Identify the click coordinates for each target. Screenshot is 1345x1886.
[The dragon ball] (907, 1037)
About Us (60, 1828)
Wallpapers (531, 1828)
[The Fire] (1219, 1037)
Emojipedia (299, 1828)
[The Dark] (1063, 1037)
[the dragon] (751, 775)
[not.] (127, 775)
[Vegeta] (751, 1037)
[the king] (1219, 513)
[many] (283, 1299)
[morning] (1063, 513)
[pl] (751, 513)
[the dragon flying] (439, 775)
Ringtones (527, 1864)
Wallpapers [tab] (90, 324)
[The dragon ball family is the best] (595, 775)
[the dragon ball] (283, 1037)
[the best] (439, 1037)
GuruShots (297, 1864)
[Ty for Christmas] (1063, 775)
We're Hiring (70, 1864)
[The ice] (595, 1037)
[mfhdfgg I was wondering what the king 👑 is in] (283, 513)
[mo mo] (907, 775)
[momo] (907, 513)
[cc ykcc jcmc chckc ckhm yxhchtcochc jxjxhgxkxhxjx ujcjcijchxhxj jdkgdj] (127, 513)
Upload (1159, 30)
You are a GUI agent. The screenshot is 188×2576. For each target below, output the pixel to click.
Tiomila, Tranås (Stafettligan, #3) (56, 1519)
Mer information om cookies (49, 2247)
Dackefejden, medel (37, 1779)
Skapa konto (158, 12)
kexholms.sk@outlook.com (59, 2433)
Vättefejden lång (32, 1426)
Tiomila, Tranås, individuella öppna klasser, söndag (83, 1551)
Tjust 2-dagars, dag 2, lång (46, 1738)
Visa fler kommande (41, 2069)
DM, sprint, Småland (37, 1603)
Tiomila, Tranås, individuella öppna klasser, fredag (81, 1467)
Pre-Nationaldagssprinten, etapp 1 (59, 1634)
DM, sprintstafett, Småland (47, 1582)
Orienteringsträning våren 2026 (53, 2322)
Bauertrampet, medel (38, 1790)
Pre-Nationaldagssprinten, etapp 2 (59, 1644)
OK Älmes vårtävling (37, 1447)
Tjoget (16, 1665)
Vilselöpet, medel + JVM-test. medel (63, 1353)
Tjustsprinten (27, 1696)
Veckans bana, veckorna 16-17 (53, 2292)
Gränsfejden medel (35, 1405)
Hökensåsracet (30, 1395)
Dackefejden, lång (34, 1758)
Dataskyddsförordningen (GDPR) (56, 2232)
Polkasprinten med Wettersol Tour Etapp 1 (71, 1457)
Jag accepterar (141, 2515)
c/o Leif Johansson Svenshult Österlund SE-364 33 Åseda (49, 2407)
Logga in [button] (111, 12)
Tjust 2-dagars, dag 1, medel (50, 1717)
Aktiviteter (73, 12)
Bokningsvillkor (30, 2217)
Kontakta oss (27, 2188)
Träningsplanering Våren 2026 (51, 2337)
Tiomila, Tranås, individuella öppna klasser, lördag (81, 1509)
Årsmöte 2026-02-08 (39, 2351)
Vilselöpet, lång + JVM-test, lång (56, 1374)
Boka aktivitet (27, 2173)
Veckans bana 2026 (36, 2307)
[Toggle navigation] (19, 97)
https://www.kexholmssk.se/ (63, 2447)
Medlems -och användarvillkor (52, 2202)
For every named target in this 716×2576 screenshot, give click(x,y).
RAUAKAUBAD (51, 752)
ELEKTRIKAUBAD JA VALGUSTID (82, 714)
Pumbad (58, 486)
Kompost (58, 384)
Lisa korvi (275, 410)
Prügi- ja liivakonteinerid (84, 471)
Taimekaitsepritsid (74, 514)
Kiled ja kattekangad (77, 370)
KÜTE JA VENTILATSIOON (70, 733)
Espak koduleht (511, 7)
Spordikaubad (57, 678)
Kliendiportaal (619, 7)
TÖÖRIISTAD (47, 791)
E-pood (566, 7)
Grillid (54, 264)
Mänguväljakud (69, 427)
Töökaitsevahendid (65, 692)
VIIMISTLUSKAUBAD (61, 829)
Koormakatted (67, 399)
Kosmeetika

◆ ◆ ◆

Render the stretch of the listing from the line containing "[the best] (439, 1037)" through the line containing "Tiomila, Tranås (Stafettligan, #3) (56, 1519)" as a numbered list, omitting any blank lines.

1. [the best] (439, 1037)
2. GuruShots (297, 1864)
3. [Ty for Christmas] (1063, 775)
4. We're Hiring (70, 1864)
5. [The ice] (595, 1037)
6. [mfhdfgg I was wondering what the king 👑 is in] (283, 513)
7. [mo mo] (907, 775)
8. [momo] (907, 513)
9. [cc ykcc jcmc chckc ckhm yxhchtcochc jxjxhgxkxhxjx ujcjcijchxhxj jdkgdj] (127, 513)
10. Upload (1159, 30)
11. You are a GUI agent. The screenshot is 188×2576. For each target below, output the pixel to click.
12. Tiomila, Tranås (Stafettligan, #3) (56, 1519)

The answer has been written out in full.